AIM OF THE EXERCISE>
Find each line in the entries below that contains the word "width", and copy every such line in full.

RECORDS TO USE>
══════════════════════════════
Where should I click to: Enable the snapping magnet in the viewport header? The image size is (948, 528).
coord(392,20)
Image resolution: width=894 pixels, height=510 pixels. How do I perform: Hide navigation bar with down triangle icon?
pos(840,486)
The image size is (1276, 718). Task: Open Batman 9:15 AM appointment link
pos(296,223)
══════════════════════════════
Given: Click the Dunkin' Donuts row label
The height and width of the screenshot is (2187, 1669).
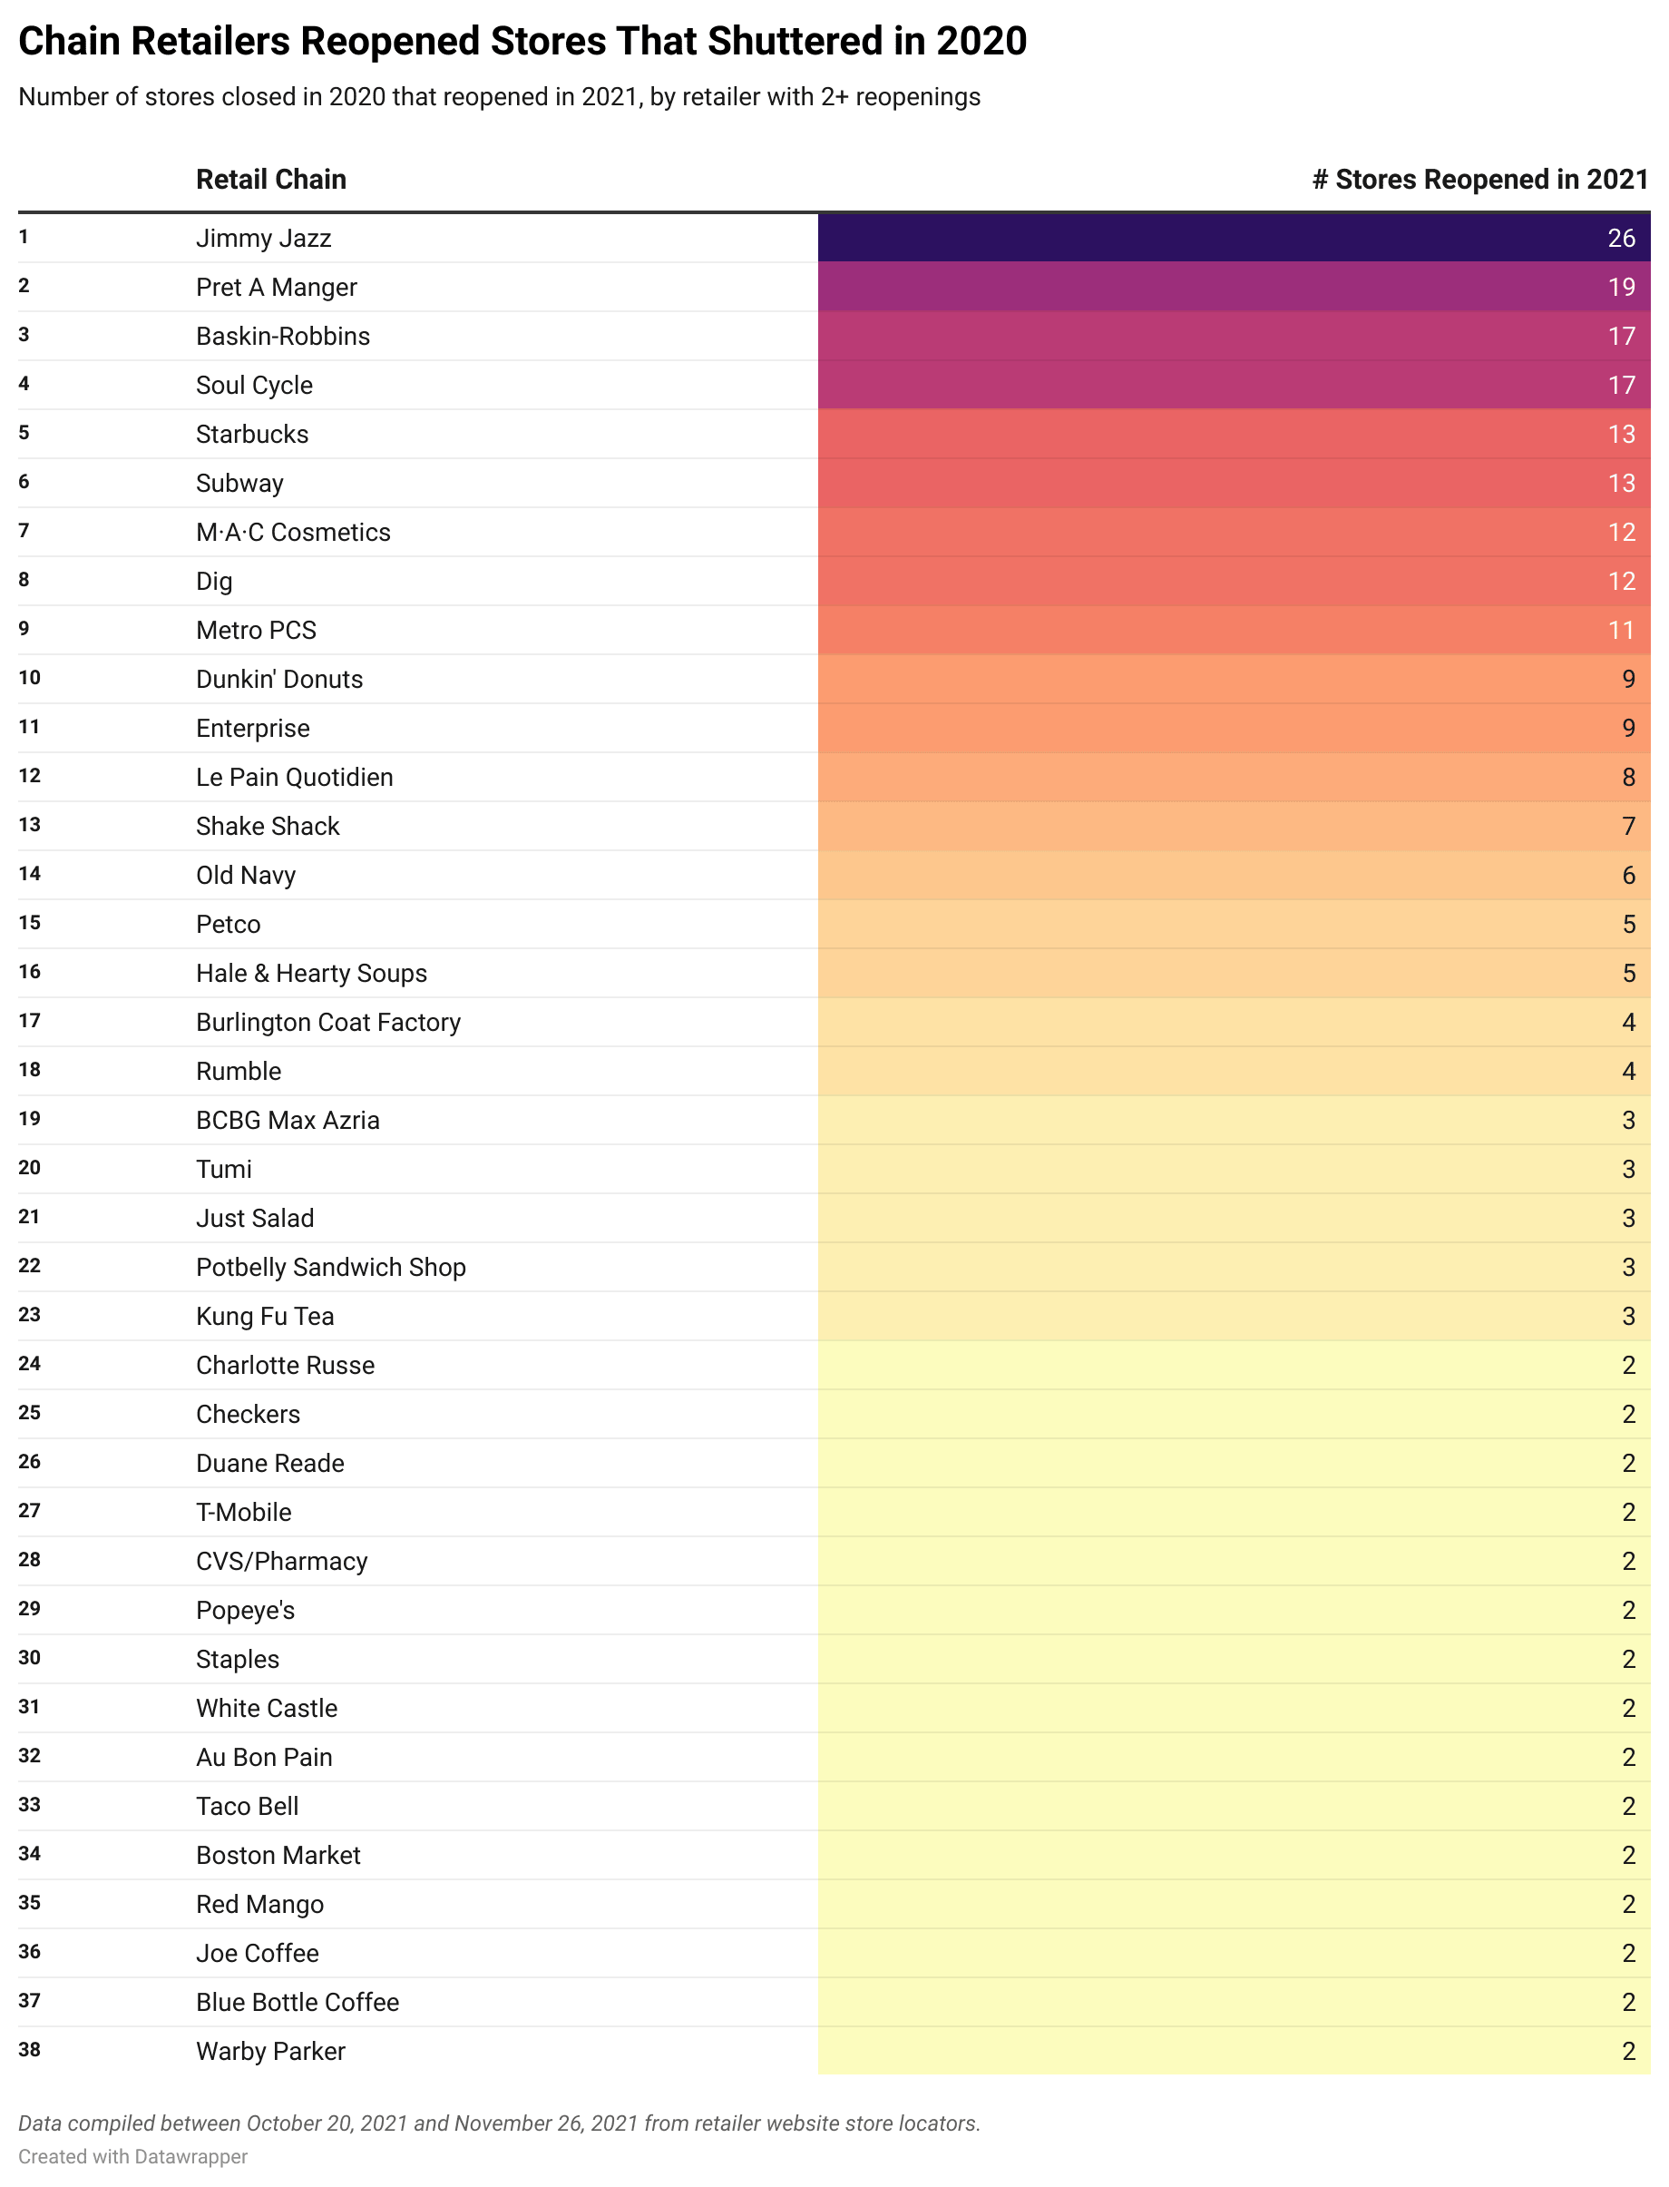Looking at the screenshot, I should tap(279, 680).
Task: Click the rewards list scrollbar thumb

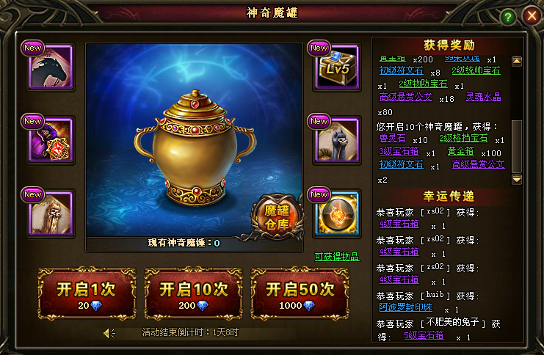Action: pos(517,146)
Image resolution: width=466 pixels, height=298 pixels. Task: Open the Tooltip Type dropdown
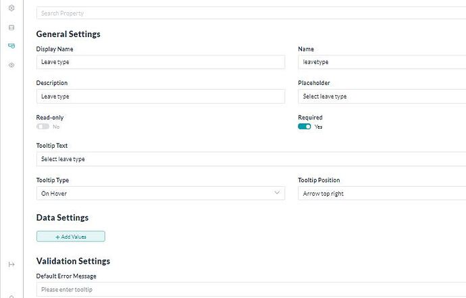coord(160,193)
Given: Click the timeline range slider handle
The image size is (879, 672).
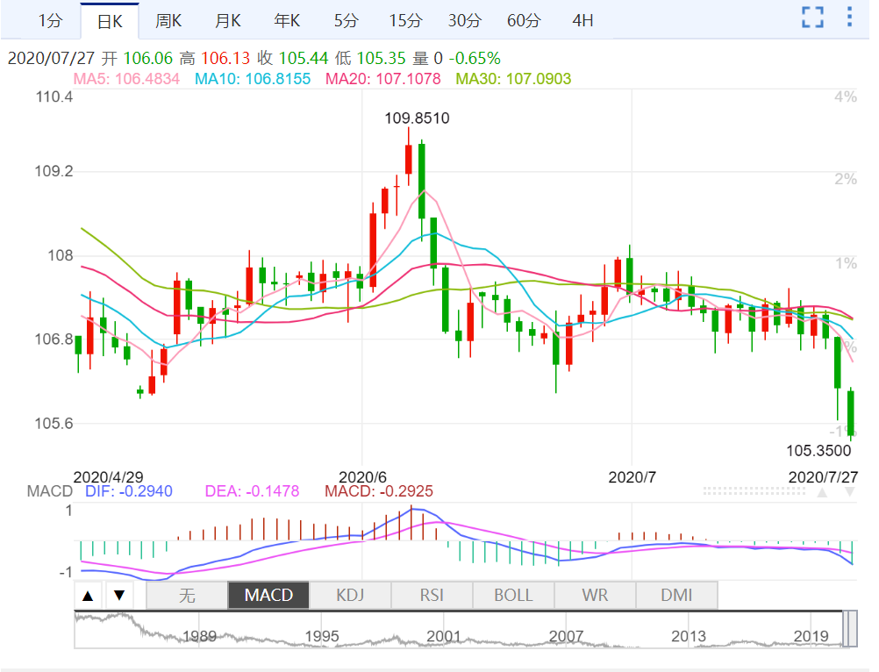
══════════════════════════════
THE COMPLETED TASK>
Image resolution: width=894 pixels, height=510 pixels. How do I perform: Hide navigation bar with down triangle icon?
The height and width of the screenshot is (2187, 1669).
Image resolution: width=466 pixels, height=298 pixels. Task: Open the Tooltip Type dropdown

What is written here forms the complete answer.